═══ Raw data ═══

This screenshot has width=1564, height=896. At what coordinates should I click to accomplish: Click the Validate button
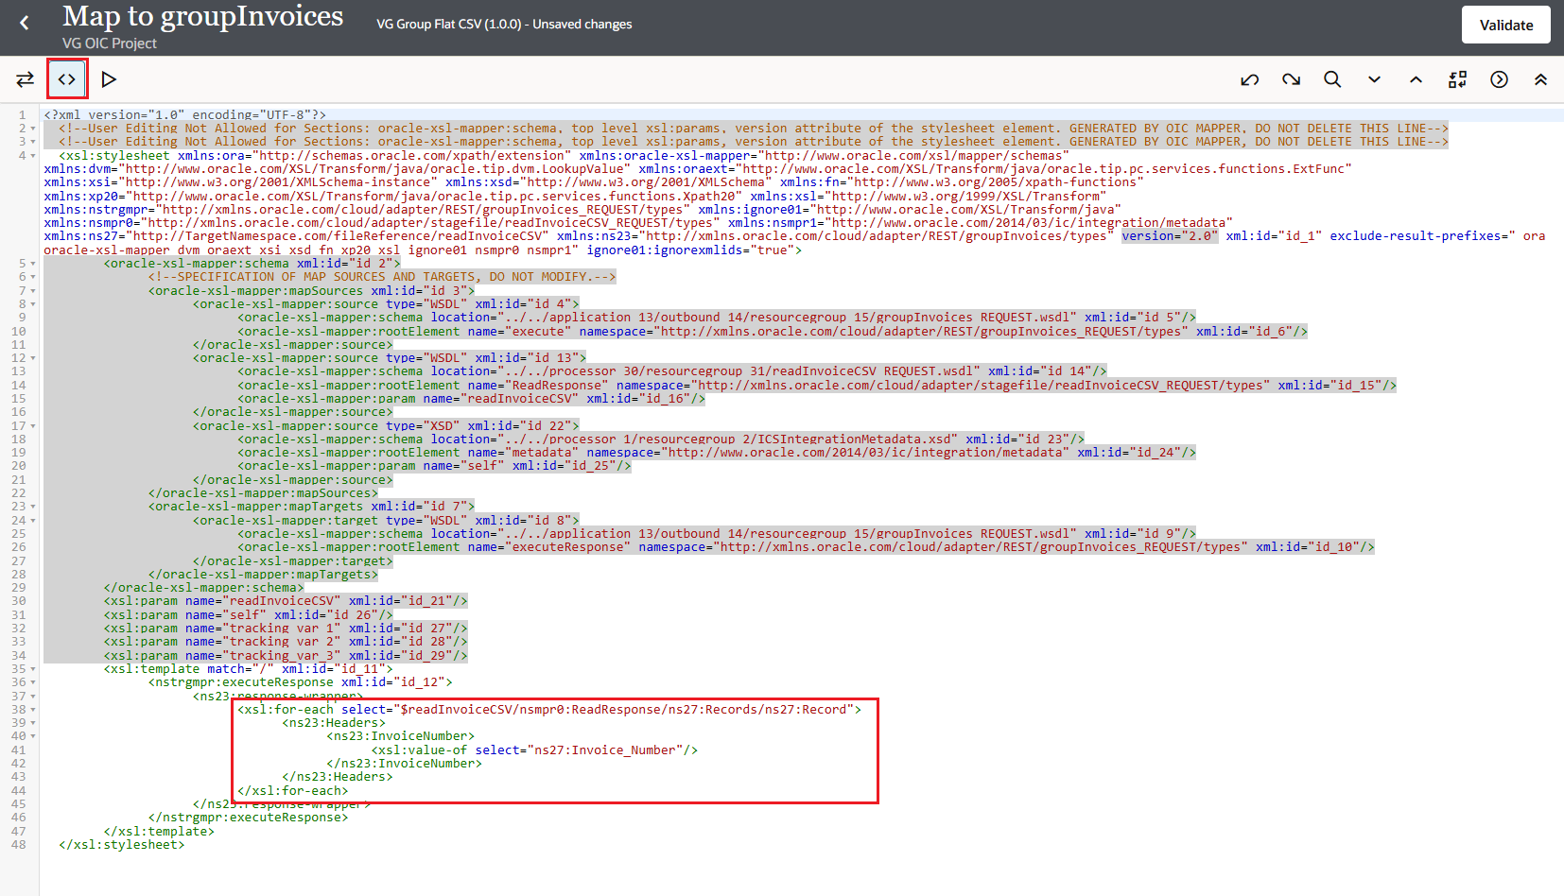pyautogui.click(x=1506, y=26)
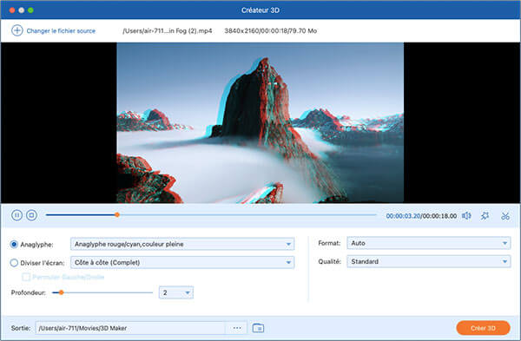
Task: Stop the video with the stop icon
Action: coord(31,215)
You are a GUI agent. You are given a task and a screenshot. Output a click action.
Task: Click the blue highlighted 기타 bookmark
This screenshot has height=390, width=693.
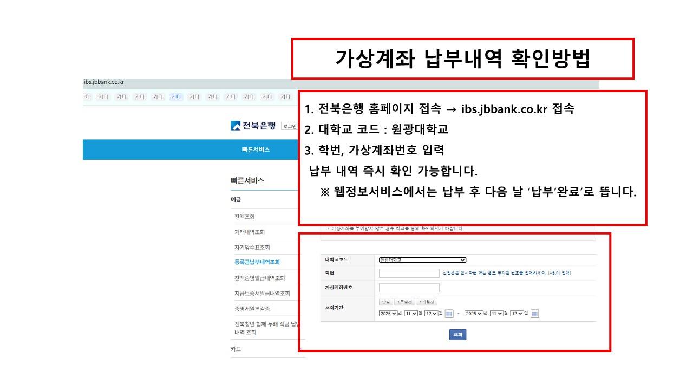[x=176, y=97]
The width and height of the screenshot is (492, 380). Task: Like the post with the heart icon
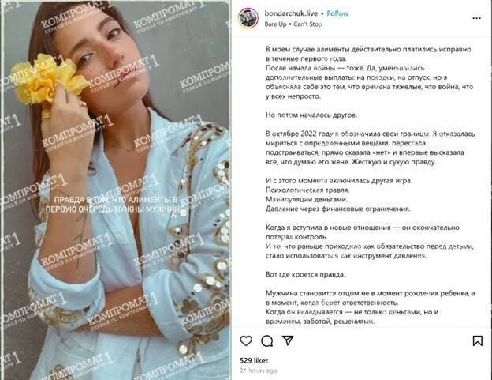(246, 340)
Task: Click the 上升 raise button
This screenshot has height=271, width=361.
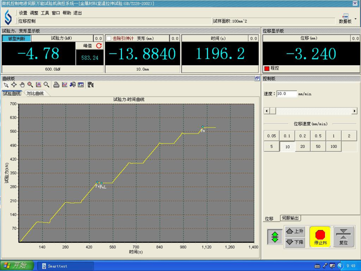Action: (295, 231)
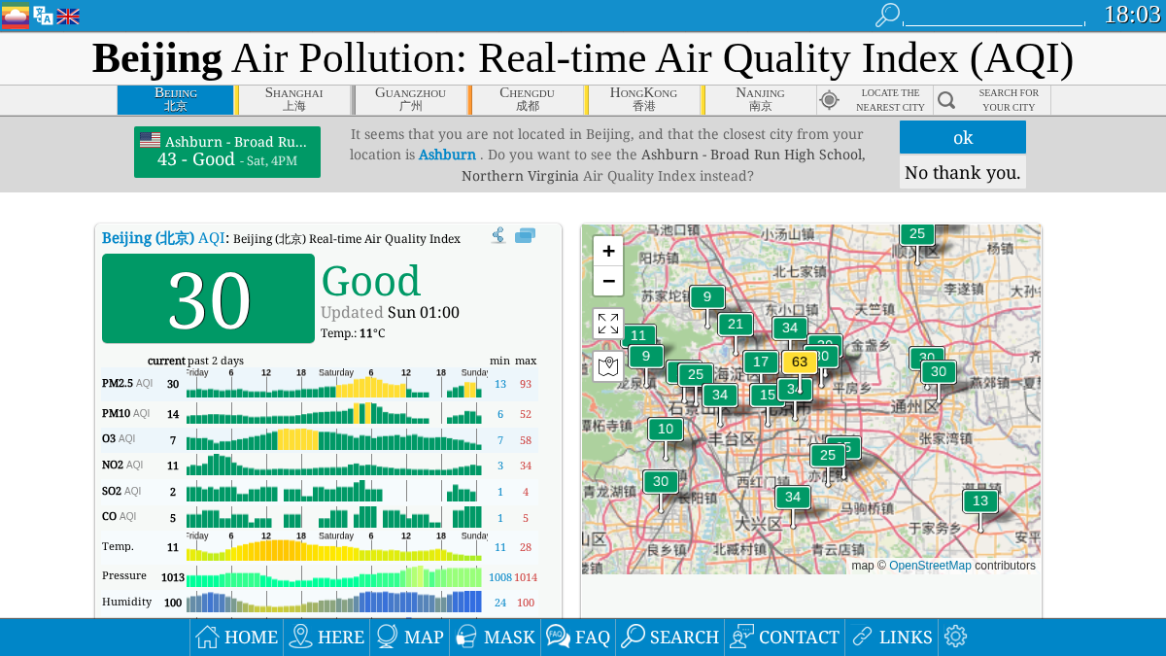1166x656 pixels.
Task: Zoom out the map with minus button
Action: [608, 281]
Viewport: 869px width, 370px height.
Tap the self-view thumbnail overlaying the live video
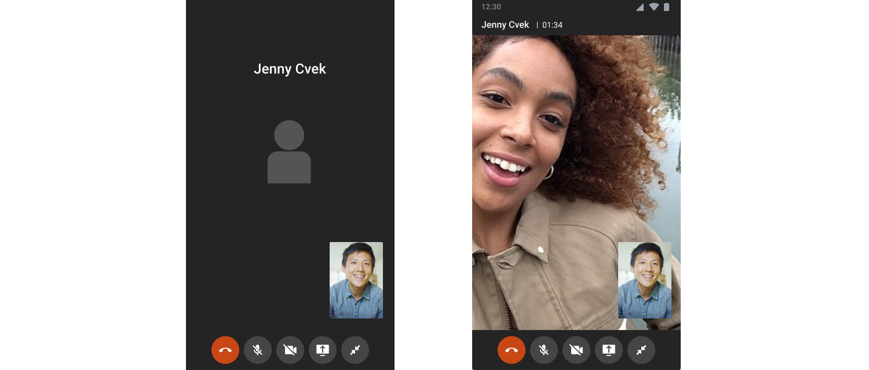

═══

Work required - Would you copy out every entry above word for word, without the pictures?

Result -
This screenshot has width=1564, height=896. At what coordinates should I click to accomplish: Click the Validate button
pyautogui.click(x=1506, y=26)
Task: Stop the video with the stop icon
Action: coord(31,215)
You are a GUI agent. You are given a task and a screenshot. Output a click action.
Task: Click the blue highlighted 기타 bookmark
This screenshot has height=390, width=693.
[x=176, y=97]
The width and height of the screenshot is (492, 380). Task: Like the post with the heart icon
(246, 340)
Task: Click the 上升 raise button
This screenshot has height=271, width=361.
Action: (295, 231)
1166x656 pixels.
Task: Zoom out the map with minus button
Action: [608, 281]
Viewport: 869px width, 370px height.
Tap the self-view thumbnail overlaying the live video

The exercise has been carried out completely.